Monetary Policy Committee unanimous for QE

Members also voted unanimously to keep the base rate at 0.5% for a 32nd consecutive month.

The announcement of the minutes followed a speech by Mervyn King, governor of the Bank of England, last night at the Institute of Directors in St George’s Hall, Liverpool, where he said inflation had peaked and would fall back sharply next year.

King said: “In contrast to headline inflation, domestically generated inflation remains subdued - and on some measures barely above zero. Increases in energy prices, import prices and VAT account for the current high level of inflation.

“Once the effect of these temporary factors begins to dissipate, inflation should fall back sharply early next year.”

The consumer price index measure of inflation hit 5.2% in September, up from 4.5% from August.
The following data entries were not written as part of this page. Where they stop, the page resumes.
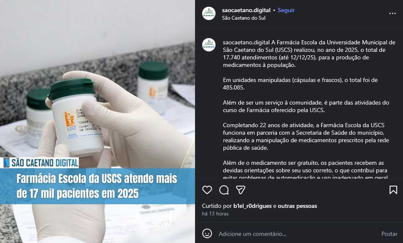403x243 pixels.
Task: Open the emoji picker smiley icon
Action: [x=207, y=233]
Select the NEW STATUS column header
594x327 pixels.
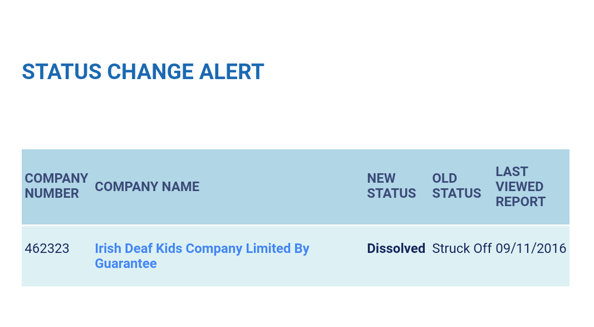pyautogui.click(x=391, y=186)
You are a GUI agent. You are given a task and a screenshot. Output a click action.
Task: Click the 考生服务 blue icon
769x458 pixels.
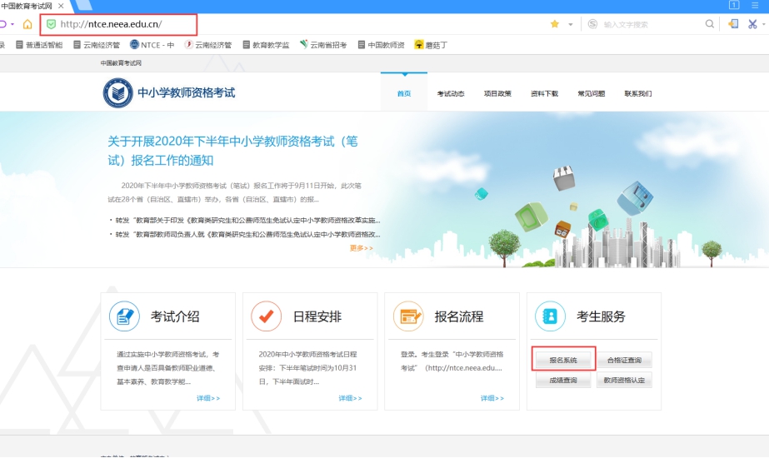[551, 316]
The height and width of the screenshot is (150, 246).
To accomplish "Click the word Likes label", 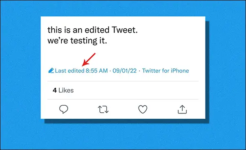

King said that this was the reason for the MPC’s decision to resume its asset purchase programme, to ensure it does not fall below the target 2% rate.

Minutes showed that the MPC considered a range of asset purchases between £50bn and £100bn before settling at £75bn.

The Bank of England said that earlier asset purchases had had economically significant effects and that there appeared to be no strong reason to expect the economic effect of further asset purchases to be materially different.

It did concede however that there was considerable uncertainty about the magnitudes of the impact of the first round of asset purchases.

The asset purchase programme is the Bank of England’s version of quantitative easing. As opposed to printing money, the central bank will purchase assets from financial institutions who will then have “new” money in their accounts.

This should spur further lending towards businesses and individuals and promote an increase in the amount of activity in the economy.

Theoretically, when the economy has recovered, the Bank of England sells the bonds it has bought and destroys the cash it receives. That means in the long term there has been no extra cash created.